Angielki już w 13. minucie otworzyły wynik rywalizacji z Walijkami – Georgia Stanway wykorzystała rzut karny. Do przerwy podopieczne Sariny Wiegman prowadziły już 4:0 i nic nie wskazywało na to, by zamierzały się zatrzymywać. Po zmianie stron strzelił jeszcze dwa gole, a przeciwniczki odpowiedziały tylko raz.
Anglia – Walia 6:1 (4:0)
Stanway 13′, Toone 21′, Hemp 30′, Russo 44′, Mead 72′, Beever-Jones 89′ – Cain 76’D
Holenderki, które musiały liczyć na wpadkę reprezentacji Anglii, zaczęły od… odrabiania strat. To Francuzki jako pierwsze wpisały się na listę strzelczyń. W 22. uczyniła to Sandie Toletti. Ekipa Andriesa Jonkera dwukrotnie odpowiedziała jeszcze przed przerwą – w 26. minucie Victoria Pelova doprowadziła do remisu, natomiast w 41. minucie Selma Bacha skierowała piłkę do własnej siatki.
W drugiej połowie Oranje właściwie przestały istnieć. Między 61., a 67. minutą Trójkolorowe strzeliły trzy gole i wyszły na prowadzenie 4:2. Już w doliczonym czasie gry Sakina Karchaoui nie pomyliła się z 11. metra i ustaliła wynika na 5:2.

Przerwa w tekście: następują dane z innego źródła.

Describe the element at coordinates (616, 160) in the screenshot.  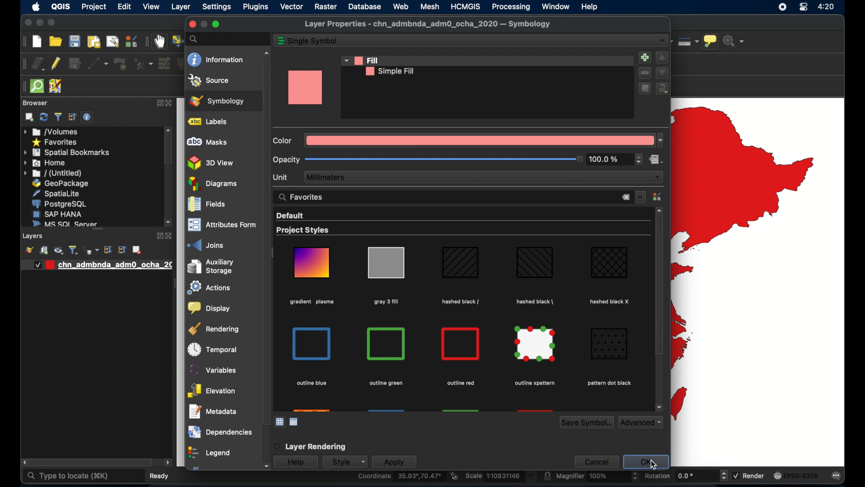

Holandia – Francja 2:5 (2:1)
Pelova 26′, Bacha 41′ (sam.) – Toletti 22′, Katoto 61′, Cascarino 64′, 67′, Karchaoui 90+2′
Zmagania w grupie D z kompletem punktów wygrały Francuzki (w ćwierćfinale zmierzą się z Niemkami). Drugie miejsce zajęły Angielki (czeka je pojedynek ze Szwedkami), które zgromadziły sześć oczek. Na trzecim miejscu uplasowały się Holenderki, które pokonały tylko debiutujące na turnieju Walijki.